En la tv., la radio, la prensa...

En un episodio de Expediente X, el director adjunto del FBI Walter Skinner (personaje interpretado por Mitch Pileggi) bebe una botella de J&P, cuya forma y etiqueta son idénticas a la del whisky escocés J&B. El siniestro personaje conocido como El Fumador (William B. Davis) fuma una marca de cigarrillos inexistente, pero su nombre y el diseño de la cajetilla recuerdan sospechosamente a Marlboro.

El profesor de Comunicación Audiovisual y Publicidad de la Universidad de Málaga Juan Salvador Victoria Mas, explica en su libro Hollywood y las marcas que “en EE.UU. el fenómeno presenta una menor entidad en la televisión, debido a una cierta regulación”. Justo lo contrario ocurre en España, donde “el lanzamiento y la consolidación de esta técnica se produce directamente en el ámbito de las producciones propias de los canales de televisión, concretamente en las teleseries, y es el medio cinematográfico el que presenta una menor entidad en relación al emplazamiento de productos”.
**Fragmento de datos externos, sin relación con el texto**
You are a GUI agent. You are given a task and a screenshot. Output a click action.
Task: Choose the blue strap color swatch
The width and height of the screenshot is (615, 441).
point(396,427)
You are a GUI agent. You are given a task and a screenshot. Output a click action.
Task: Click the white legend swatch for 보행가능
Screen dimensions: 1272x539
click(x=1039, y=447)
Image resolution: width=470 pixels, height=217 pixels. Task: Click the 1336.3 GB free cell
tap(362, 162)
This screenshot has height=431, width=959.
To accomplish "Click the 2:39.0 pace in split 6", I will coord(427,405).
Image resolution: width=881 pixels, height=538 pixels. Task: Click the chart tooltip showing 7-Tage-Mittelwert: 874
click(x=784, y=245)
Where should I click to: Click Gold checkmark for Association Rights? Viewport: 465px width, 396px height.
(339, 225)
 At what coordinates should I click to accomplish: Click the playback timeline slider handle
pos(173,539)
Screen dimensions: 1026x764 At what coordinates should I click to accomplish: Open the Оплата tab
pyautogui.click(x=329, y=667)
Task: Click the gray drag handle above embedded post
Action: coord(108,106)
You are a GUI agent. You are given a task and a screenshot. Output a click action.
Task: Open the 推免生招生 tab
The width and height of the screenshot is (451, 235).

En España, el uso del emplazamiento de productos comenzó a extenderse en 1990, con el estreno de la serie de televisión Farmacia de guardia, de Antonio Mercero.
Hacía años que los productos estaban presentes en el cine y las teleseries –además de su inseparable bocadillo, a El Piraña también podía vérsele en alguna ocasión con una Pepsi en la mano en Verano azul (TVE, 1978)-. Pero la serie protagonizada por Concha Cuetos y Carlos Larrañaga supuso el punto de partida para el desarrollo de la técnica en nuestro país, como ocurriese en EE.UU. en 1982 con el estreno de E.T., El extraterrestre (E.T., the extraterrestrial, 1982), cuyo enorme éxito repercutió en las marcas que aparecían en la película, como Coca-Cola, Yoplait o las chocolatinas Reese’s Pieces, y llevó a que los anunciantes se comenzasen a tomar mucho más en serio las posibilidades publicitarias de las películas.

Al igual que en las películas, los emplazamientos se realizan en función del tipo de audiencia y la temática de las teleseries. Los protagonistas de Al salir de clase (Telecinco) beben Pepsi; los de Compañeros (Antena 3), prefieren Coca-Cola. Armando del Río conduce una motocicleta BMW en Antivicio (Antena 3); en Médico de familia (Telecinco), Emilio Aragón opta por un Renault Megane Scenic, un coche, como su serie, para toda la familia.

Las teleseries españolas están plagadas de marcas comerciales. Durante una semana se pueden promocionar a través de ellas más de 100 productos distintos, según un estudio realizado en 1998 por FACUA y la Universidad de Málaga. Manos a la obra (Antena 3) es la serie donde se han detectado mayor número de marcas emplazadas en un sólo episodio, nada menos que cuarenta y dos.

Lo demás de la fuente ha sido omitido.